The massive hacks at Anthem and Community Health Systems should boost the use of data-encryption technology, but the high-tech tool may not keep sensitive information from the clutches of sophisticated hackers, experts say.
The cyberattacks, which officials say may have come from China, exposed personal information on tens of millions of individuals—more than the populations of California, Texas, Nevada and New York combined.
Hospitals and physician practices have been criticized for failing to mask their data. A Healthcare Information and Management Systems Society survey last year found about three-fourths of hospitals and half of physician practices used some form of encryption.
What's needed now is a level of data protection as sophisticated as the criminal and state-backed hackers haunting the networks where data flow. “There is no silver bullet,” said Ken Westin, senior security analyst with Tripwire, a Portland, Ore.-based data security firm. “One tool isn't going to cut it. There is a whole policy that needs to be implemented.”

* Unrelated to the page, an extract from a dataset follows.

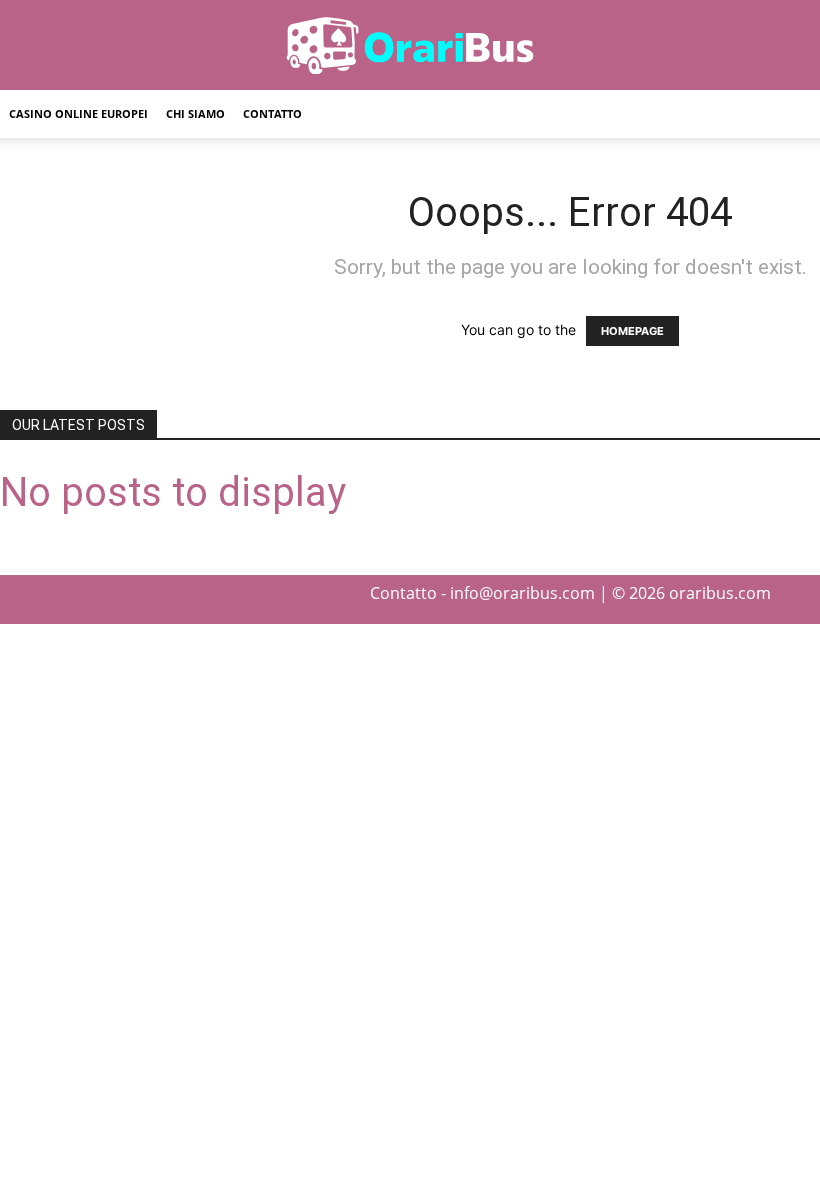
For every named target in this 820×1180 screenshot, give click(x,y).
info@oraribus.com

President Barack Obama signed an executive order Friday calling for the creation of a national cybersecurity framework to reduce risks to “critical infrastructure” that includes systems and assets for “national public health or safety.”
In a security summit address before the signing, Obama said Internet technology that connects the nation “empowers us to do great good, can also undermine us to do great harm.”
In the wake of its breach of 4.5 million records, CHS said it would add encryption as well as audit and internal surveillance technologies to its defenses.
But Anthem spokeswoman Kristin Binns said encryption probably wouldn't have protected the company's 80 million stolen records because of the high level of administrative access obtained by the intruders.
Meanwhile, the federal government still isn't requiring the healthcare industry to use encryption, which electronically scrambles information and renders it unintelligible to any computer or reader without a decryption key.
Policymakers running the $28 billion electronic health-record incentive payment program require participating vendors to include data encryption technology in their software, but it can be turned off by providers without losing meaningful-use incentive payments.
“A very small business might approach what's the right security for it that's different than for a very large business,” said Lucia Savage, an official in the Office of the National Coordinator for Health Information Technology. The safe harbor is an incentive to encrypt, she said, but, “It's up to the businessperson to decide whether to take advantage of the incentive.”